_WHAT IS EXPECTED_: Rewrite as a JSON list of strings everything from the line containing "At what coordinates should I click to accomplish: Click the word" down to the line containing "coord(186,226)", with one string per line and blank lines left out.

_MATERIAL PROVIDED_:
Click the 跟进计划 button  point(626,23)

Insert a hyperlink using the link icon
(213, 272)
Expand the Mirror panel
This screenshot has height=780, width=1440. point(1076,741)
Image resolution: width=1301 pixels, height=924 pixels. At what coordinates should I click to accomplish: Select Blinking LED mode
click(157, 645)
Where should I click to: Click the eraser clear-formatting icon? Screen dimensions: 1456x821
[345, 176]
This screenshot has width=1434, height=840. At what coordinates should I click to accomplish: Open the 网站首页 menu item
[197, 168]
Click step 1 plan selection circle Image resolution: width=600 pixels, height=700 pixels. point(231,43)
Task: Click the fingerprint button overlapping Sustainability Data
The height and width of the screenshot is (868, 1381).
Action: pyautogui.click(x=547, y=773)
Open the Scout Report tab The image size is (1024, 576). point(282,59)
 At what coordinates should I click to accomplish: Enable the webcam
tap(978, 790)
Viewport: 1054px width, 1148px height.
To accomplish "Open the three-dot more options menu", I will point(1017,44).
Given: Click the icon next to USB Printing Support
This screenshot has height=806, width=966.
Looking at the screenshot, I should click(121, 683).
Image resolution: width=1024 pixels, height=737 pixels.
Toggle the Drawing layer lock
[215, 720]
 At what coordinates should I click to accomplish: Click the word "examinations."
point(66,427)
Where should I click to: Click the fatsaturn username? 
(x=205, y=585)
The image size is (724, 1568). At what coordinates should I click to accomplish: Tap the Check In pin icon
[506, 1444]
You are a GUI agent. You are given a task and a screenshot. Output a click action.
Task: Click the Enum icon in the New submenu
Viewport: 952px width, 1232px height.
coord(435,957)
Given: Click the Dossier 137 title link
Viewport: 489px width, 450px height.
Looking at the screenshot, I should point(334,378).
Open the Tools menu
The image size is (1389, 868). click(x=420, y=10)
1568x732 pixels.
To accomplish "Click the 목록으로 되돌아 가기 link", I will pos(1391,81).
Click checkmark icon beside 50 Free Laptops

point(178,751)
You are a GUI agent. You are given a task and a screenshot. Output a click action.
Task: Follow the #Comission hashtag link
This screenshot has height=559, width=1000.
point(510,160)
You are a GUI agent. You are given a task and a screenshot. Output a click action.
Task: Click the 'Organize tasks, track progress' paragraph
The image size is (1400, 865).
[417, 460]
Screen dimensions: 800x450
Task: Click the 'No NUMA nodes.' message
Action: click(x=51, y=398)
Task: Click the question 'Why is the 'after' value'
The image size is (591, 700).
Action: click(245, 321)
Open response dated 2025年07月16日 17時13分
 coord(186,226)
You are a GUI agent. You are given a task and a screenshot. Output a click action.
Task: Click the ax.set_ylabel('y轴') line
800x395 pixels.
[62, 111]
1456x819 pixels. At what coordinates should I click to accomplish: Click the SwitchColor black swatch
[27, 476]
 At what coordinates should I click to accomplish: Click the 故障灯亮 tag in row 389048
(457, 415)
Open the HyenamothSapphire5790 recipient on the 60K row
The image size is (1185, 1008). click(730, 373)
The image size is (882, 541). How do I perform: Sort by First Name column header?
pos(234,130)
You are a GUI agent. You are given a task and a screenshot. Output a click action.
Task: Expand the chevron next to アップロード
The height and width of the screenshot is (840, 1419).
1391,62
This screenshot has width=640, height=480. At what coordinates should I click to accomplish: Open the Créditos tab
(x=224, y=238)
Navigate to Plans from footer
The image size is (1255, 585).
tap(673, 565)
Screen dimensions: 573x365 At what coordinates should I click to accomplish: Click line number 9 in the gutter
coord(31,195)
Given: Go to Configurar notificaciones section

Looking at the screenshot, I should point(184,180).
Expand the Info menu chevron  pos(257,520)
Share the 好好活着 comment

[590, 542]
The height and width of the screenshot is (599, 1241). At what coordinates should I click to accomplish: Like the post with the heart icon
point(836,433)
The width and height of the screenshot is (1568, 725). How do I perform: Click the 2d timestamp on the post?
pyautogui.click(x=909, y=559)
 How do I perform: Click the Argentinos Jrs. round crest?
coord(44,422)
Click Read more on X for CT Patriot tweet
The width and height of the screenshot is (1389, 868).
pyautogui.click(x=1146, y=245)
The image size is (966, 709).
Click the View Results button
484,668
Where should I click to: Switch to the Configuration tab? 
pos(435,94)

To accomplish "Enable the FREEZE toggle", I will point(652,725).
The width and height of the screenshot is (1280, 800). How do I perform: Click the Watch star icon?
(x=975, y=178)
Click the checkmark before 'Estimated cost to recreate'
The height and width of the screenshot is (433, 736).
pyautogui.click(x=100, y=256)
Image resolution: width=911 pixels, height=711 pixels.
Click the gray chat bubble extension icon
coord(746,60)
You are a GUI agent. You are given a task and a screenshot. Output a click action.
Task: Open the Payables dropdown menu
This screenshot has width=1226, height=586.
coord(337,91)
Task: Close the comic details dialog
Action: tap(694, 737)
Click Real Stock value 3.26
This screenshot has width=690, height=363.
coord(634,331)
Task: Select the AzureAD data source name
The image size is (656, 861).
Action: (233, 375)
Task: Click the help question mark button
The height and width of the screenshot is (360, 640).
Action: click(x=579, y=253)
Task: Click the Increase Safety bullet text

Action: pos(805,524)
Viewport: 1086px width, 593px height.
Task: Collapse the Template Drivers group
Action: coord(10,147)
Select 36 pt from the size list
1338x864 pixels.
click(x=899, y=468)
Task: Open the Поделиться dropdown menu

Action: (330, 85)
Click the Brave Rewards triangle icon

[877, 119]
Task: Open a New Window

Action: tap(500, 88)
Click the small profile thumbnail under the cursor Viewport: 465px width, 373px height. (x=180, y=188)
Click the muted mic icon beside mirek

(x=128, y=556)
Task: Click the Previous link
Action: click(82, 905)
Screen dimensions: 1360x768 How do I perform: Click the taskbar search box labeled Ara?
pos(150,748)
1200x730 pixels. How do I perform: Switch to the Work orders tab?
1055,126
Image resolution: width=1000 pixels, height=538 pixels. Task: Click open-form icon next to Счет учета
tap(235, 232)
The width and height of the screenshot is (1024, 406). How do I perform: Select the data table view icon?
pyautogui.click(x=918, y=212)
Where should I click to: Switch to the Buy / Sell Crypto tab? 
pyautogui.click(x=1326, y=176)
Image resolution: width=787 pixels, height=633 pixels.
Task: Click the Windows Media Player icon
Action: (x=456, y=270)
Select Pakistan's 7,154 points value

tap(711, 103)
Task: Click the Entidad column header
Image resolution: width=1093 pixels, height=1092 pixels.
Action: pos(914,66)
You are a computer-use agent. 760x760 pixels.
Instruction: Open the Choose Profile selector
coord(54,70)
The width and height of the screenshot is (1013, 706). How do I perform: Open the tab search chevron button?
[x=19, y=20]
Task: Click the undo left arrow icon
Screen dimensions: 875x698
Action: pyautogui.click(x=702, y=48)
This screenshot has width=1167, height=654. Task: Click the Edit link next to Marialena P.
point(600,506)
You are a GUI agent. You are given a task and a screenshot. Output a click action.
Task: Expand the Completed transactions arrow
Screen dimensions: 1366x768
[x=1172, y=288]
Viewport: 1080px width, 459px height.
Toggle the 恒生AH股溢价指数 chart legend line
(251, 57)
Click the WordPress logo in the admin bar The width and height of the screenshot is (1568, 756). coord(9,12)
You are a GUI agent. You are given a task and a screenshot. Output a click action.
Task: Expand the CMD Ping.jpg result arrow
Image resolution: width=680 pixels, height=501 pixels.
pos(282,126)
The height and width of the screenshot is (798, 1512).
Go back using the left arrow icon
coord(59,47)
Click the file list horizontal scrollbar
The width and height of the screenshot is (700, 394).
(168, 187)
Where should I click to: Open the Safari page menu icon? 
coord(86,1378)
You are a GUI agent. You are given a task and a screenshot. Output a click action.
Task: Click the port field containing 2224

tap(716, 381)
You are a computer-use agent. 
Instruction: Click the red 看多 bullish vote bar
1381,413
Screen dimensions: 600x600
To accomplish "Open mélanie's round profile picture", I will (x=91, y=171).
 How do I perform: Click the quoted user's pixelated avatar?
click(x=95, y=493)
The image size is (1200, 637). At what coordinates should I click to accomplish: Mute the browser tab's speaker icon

_FINISHED TASK_:
[
  " At what coordinates should I click to accomplish: Click the word \"examinations.\"",
  "point(66,427)",
  "Where should I click to: Click the fatsaturn username? ",
  "(x=205, y=585)",
  "The image size is (724, 1568). At what coordinates should I click to accomplish: Tap the Check In pin icon",
  "[506, 1444]",
  "You are a GUI agent. You are given a task and a screenshot. Output a click action.",
  "Task: Click the Enum icon in the New submenu",
  "Viewport: 952px width, 1232px height.",
  "coord(435,957)",
  "Given: Click the Dossier 137 title link",
  "Viewport: 489px width, 450px height.",
  "Looking at the screenshot, I should point(334,378).",
  "Open the Tools menu",
  "The image size is (1389, 868). click(x=420, y=10)",
  "1568x732 pixels.",
  "To accomplish \"Click the 목록으로 되돌아 가기 link\", I will pos(1391,81).",
  "Click checkmark icon beside 50 Free Laptops",
  "point(178,751)",
  "You are a GUI agent. You are given a task and a screenshot. Output a click action.",
  "Task: Follow the #Comission hashtag link",
  "This screenshot has height=559, width=1000.",
  "point(510,160)",
  "You are a GUI agent. You are given a task and a screenshot. Output a click action.",
  "Task: Click the 'Organize tasks, track progress' paragraph",
  "The image size is (1400, 865).",
  "[417, 460]",
  "Screen dimensions: 800x450",
  "Task: Click the 'No NUMA nodes.' message",
  "Action: click(x=51, y=398)",
  "Task: Click the question 'Why is the 'after' value'",
  "The image size is (591, 700).",
  "Action: click(245, 321)",
  "Open response dated 2025年07月16日 17時13分",
  " coord(186,226)"
]